Charles Leclerc: So profitierte er von Ferrari-Teamkollege Lewis Hamilton
Im Grossbritannien-GP war Charles Leclerc der glückliche Sieger, Lewis Hamilton musste sich mit Platz 3 begnügen. Der Brite trug dennoch seinen Teil zum Triumph seines Ferrari-Teamkollegen bei.

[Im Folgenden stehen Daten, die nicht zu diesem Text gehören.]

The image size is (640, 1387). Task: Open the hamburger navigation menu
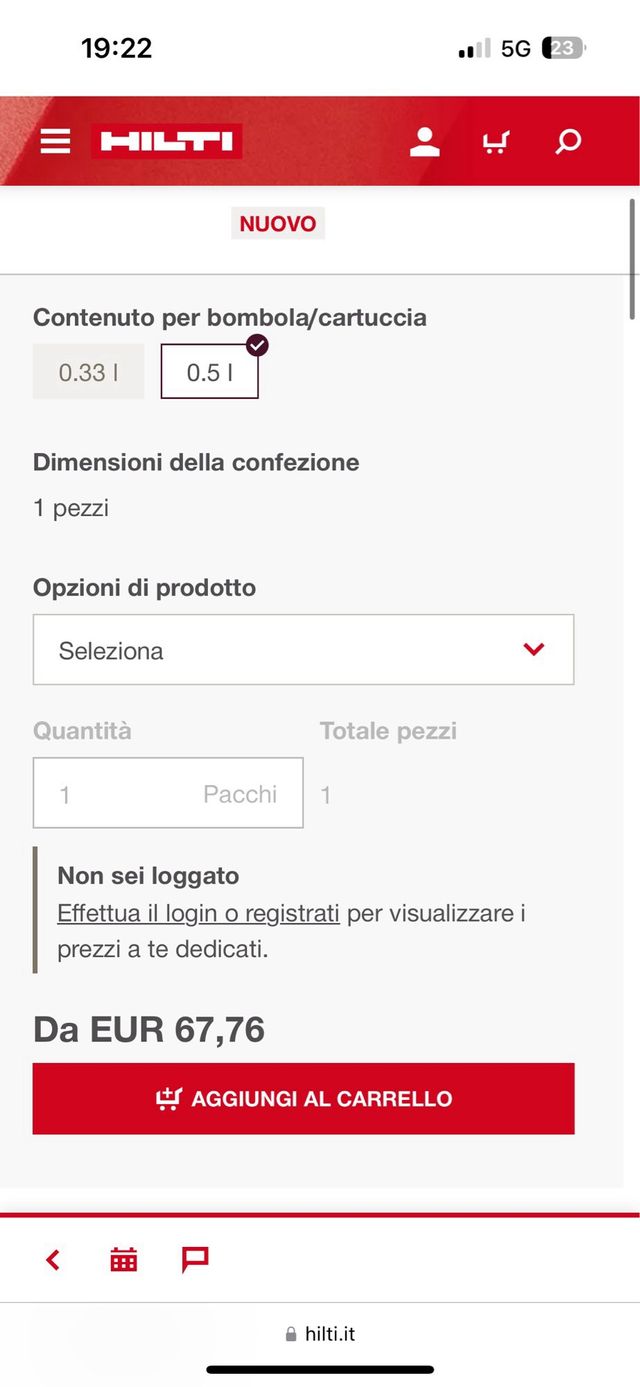coord(55,141)
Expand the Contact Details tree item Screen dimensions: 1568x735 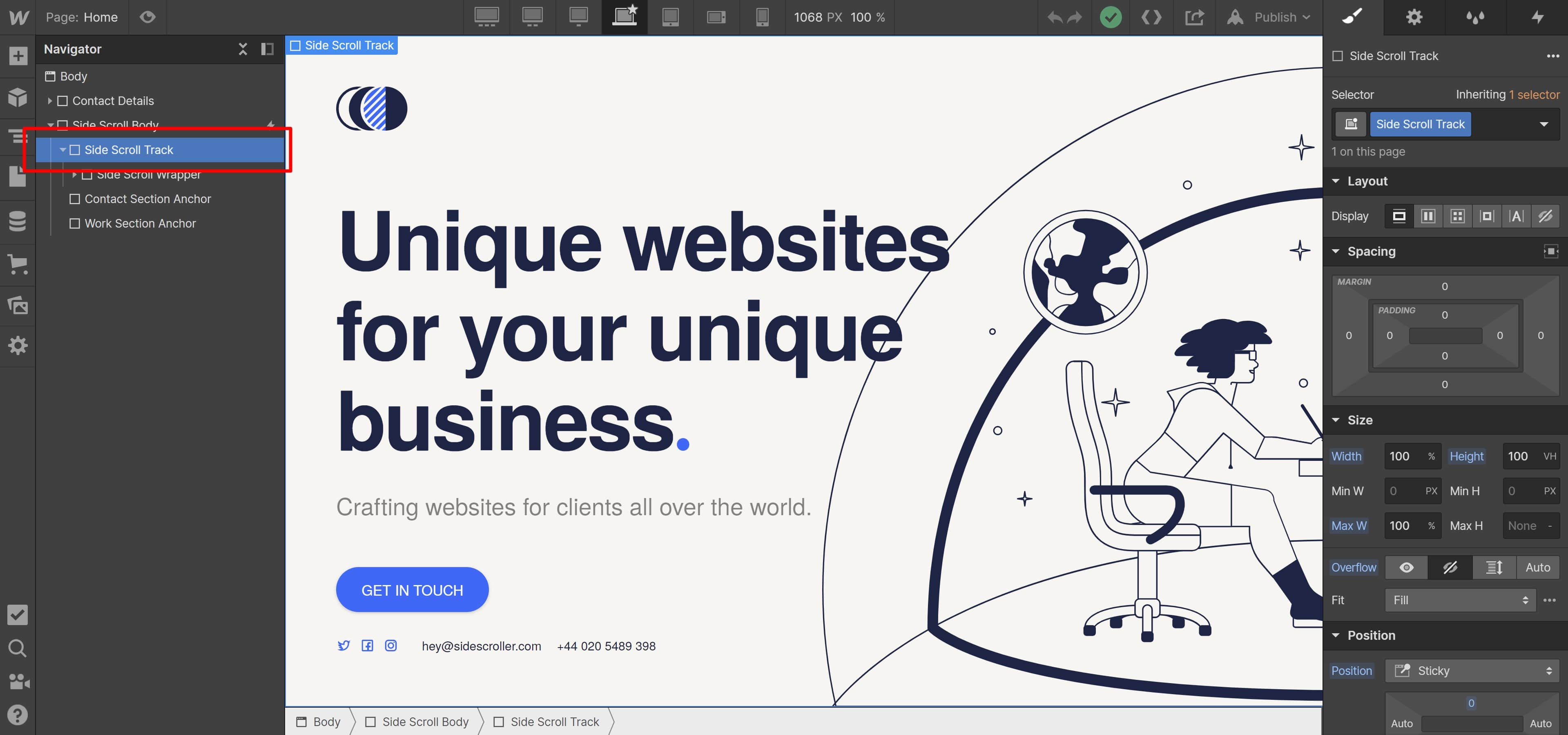tap(50, 101)
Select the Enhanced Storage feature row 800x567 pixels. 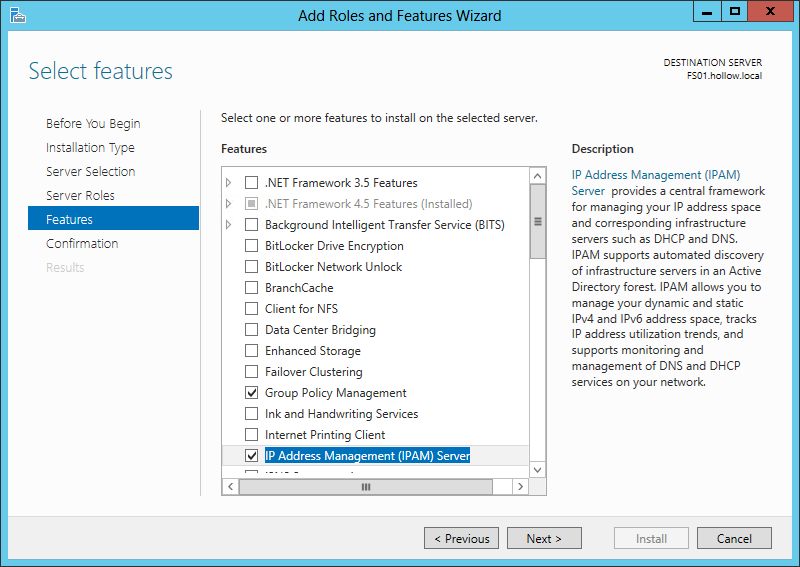(x=312, y=351)
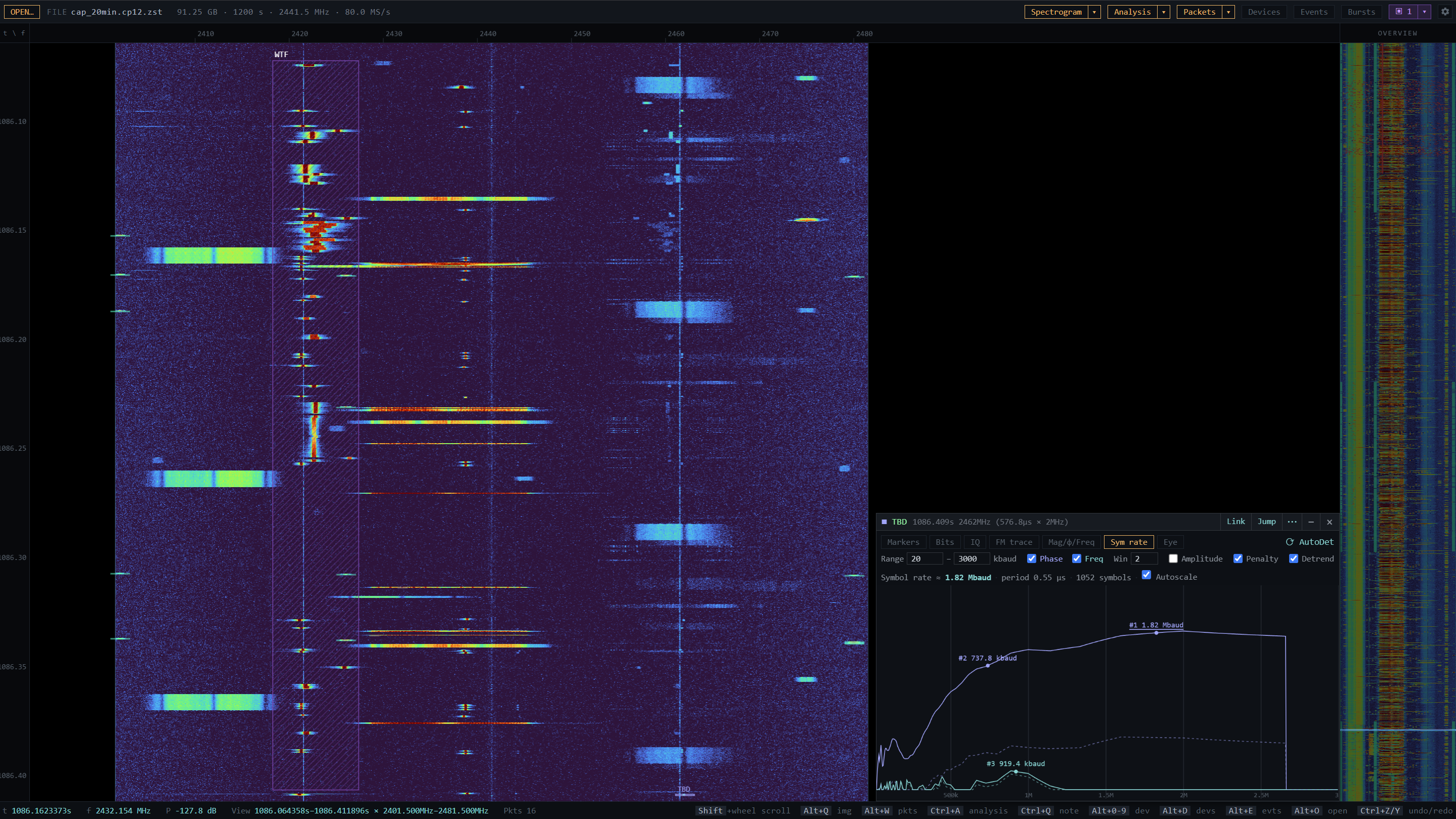Toggle the Autoscale checkbox
The width and height of the screenshot is (1456, 819).
1146,575
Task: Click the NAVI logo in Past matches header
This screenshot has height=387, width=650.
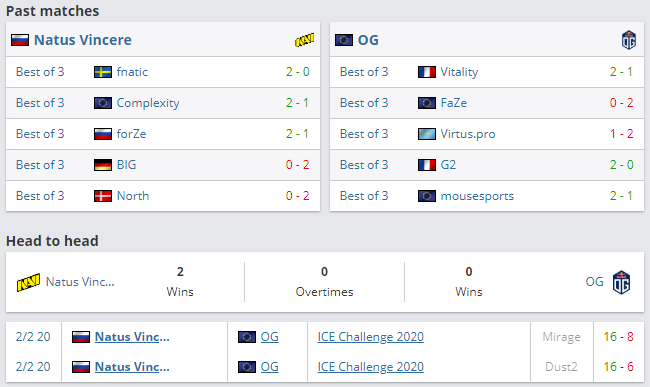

Lewis Hamilton hat sich in diesem Jahr entschieden, bei der GP-Vorbereitung nicht mehr auf den Ferrari-Simulator zu setzen. Der siebenfache Weltmeister erklärte in Miami, dass die virtuell ermittelte Abstimmung seines Fahrzeugs auf der Strecke nicht funktionierte und er sich deshalb nicht mehr darauf verlassen werde.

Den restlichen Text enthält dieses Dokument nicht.